À mon sens, il s’agit moins de miser sur la recherche fondamentale que de renforcer notre capacité à convertir nos savoirs fondamentaux en solutions industrielles. La tâche est immense et nous devons nous y atteler au plus vite pour espérer des résultats à moyen terme.

C’est pourquoi je me réjouis que le Sénat s’empare de ce sujet. Bien sûr, il n’est pas possible d’en traiter tous les aspects dans le seul cadre de cette proposition de loi, dont je tiens à saluer les auteurs. Face à l’ampleur des enjeux, je doute que la réorganisation des comités de protection des personnes, qui occupera une part importante des discussions, constitue une vraie priorité d’action pour faire de la France la terre de l’innovation en santé.

À mon sens, il est beaucoup plus urgent de créer les conditions d’émergence et de consolidation d’écosystèmes d’innovation performants. Pour ce faire, la collaboration entre acteurs publics et privés est essentielle : elle doit soutenir une approche de la recherche fondée sur la confiance partagée.

Cet effort implique notamment de faire évoluer les modèles financiers, afin de permettre aux entrepreneurs de développer de nouvelles solutions sans être contraints par des délais raccourcis de retour sur investissement.

Il s’agit de renouer avec le temps long de la recherche, car c’est l’une des conditions indispensables aux innovations de rupture et aux changements structurels.

Mes chers collègues, le temps long ne signifie pas pour autant l’allongement des procédures, bien au contraire : puisque les innovateurs doivent pouvoir se consacrer pleinement à leurs recherches, sans pression d’une rentabilité à court terme ni procédures administratives chronophages, notre devoir est de leur faciliter la tâche.

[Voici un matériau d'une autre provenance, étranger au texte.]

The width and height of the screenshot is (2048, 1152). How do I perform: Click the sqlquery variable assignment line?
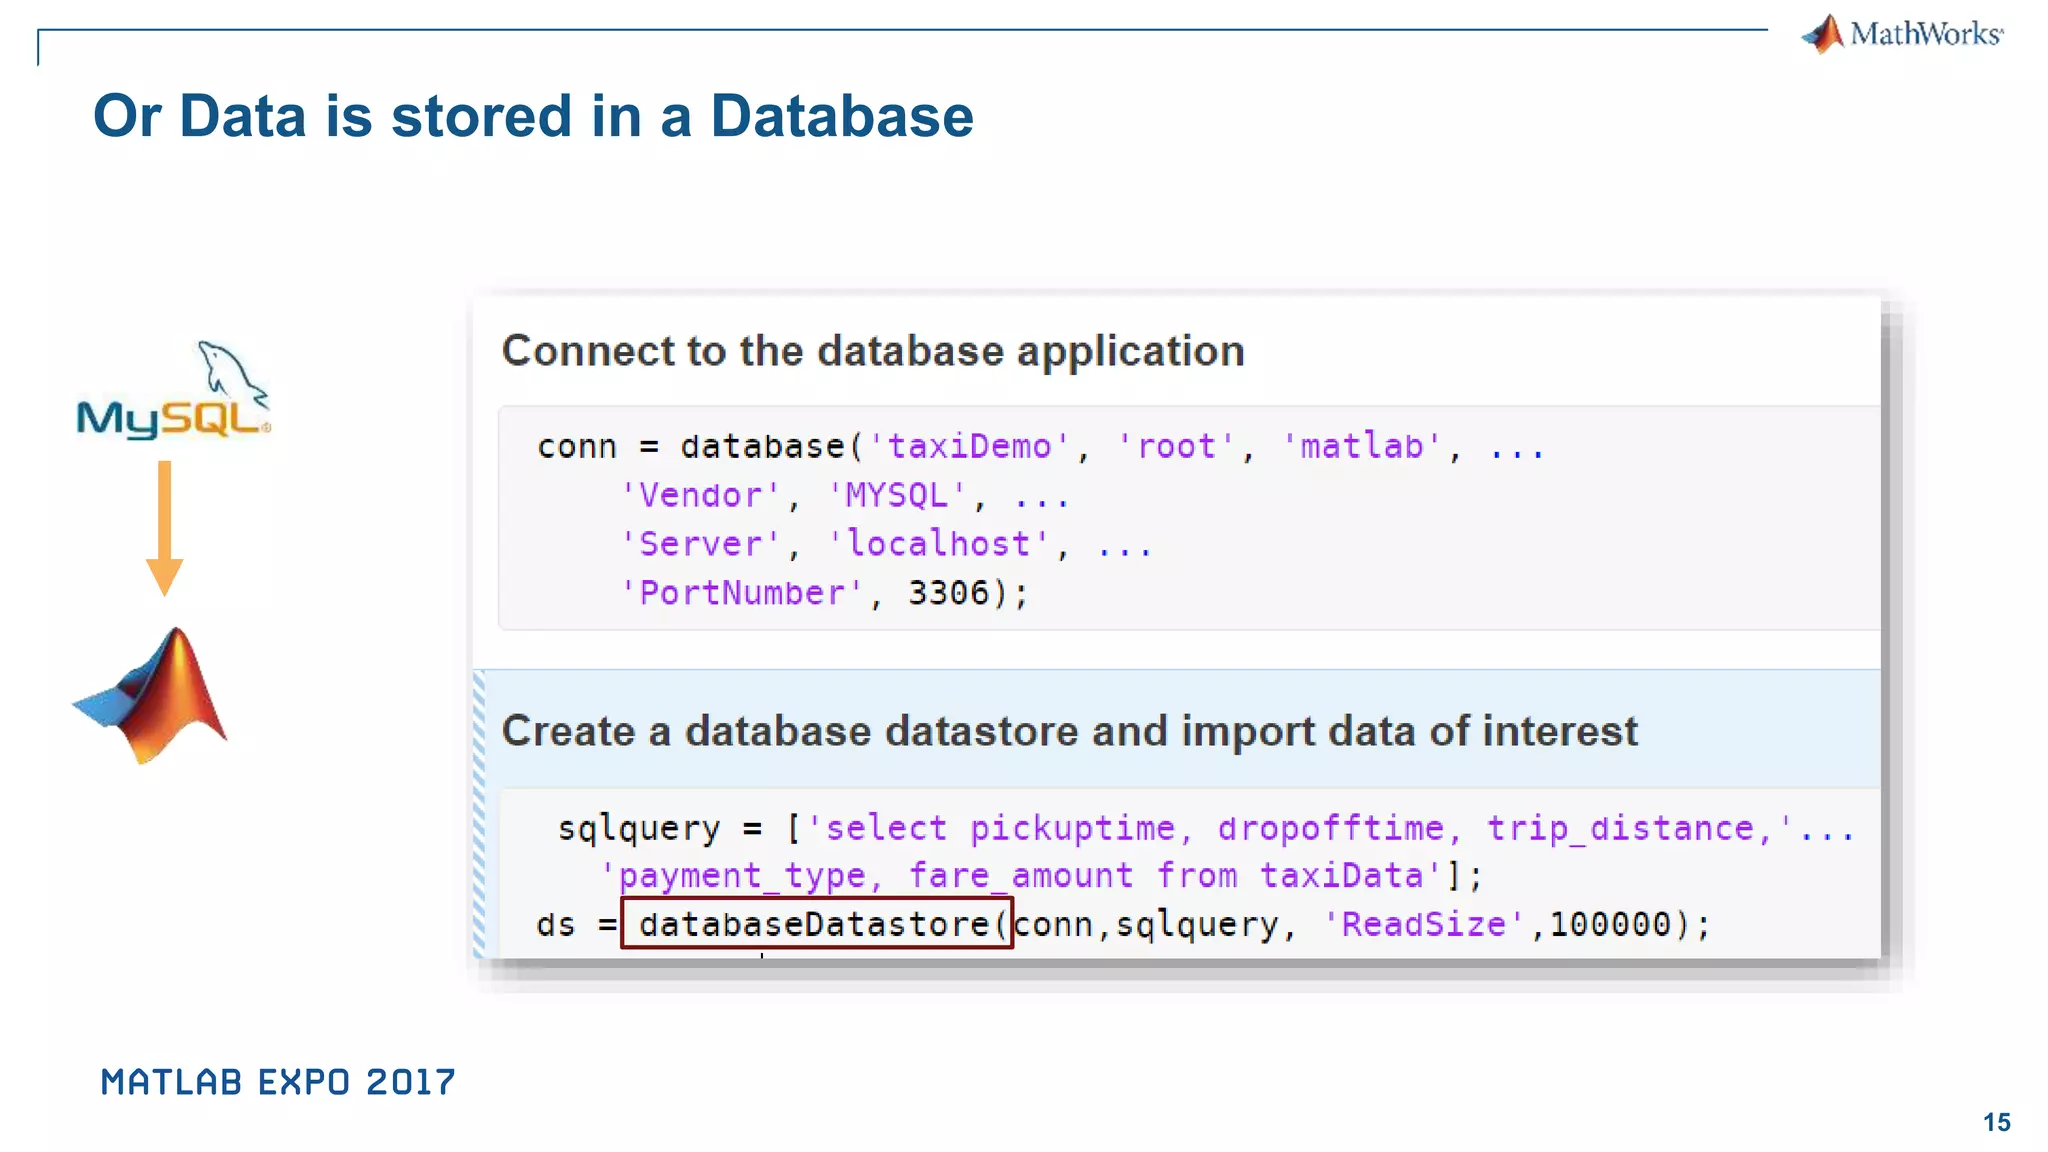(640, 828)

L’objectif est donc, en toute sécurité évidemment, de simplifier au maximum l’accès au marché. C’est pourquoi je me réjouis que le présent texte consacre plusieurs articles à l’amélioration et à l’ouverture du système national des données de santé.

La possibilité, pour les entreprises innovantes, d’utiliser les données en vie réelle doit faire évoluer en profondeur les modèles économiques. Concrètement, un tel travail permettra de faire basculer une partie des délais incompressibles de la recherche et développement vers l’aval de la mise sur le marché, plutôt que de tout concentrer sur l’amont. L’idée est de mieux articuler deux impératifs de l’innovation : d’une part, la nécessité du temps long ; de l’autre, celle de l’itération et de l’amélioration constante.

Cette évolution ouvre d’autres champs d’investigation, comme la protection des données et le suivi en vie réelle des effets des médicaments. Nous n’aurons pas le temps de traiter tous ces sujets, mais le texte que nous allons examiner nous permet déjà de proposer quelques pistes d’actions concrètes. Je vous proposerai quelques amendements en ce sens.

Les élus du groupe Les Indépendants – République et Territoires voteront cette proposition de loi.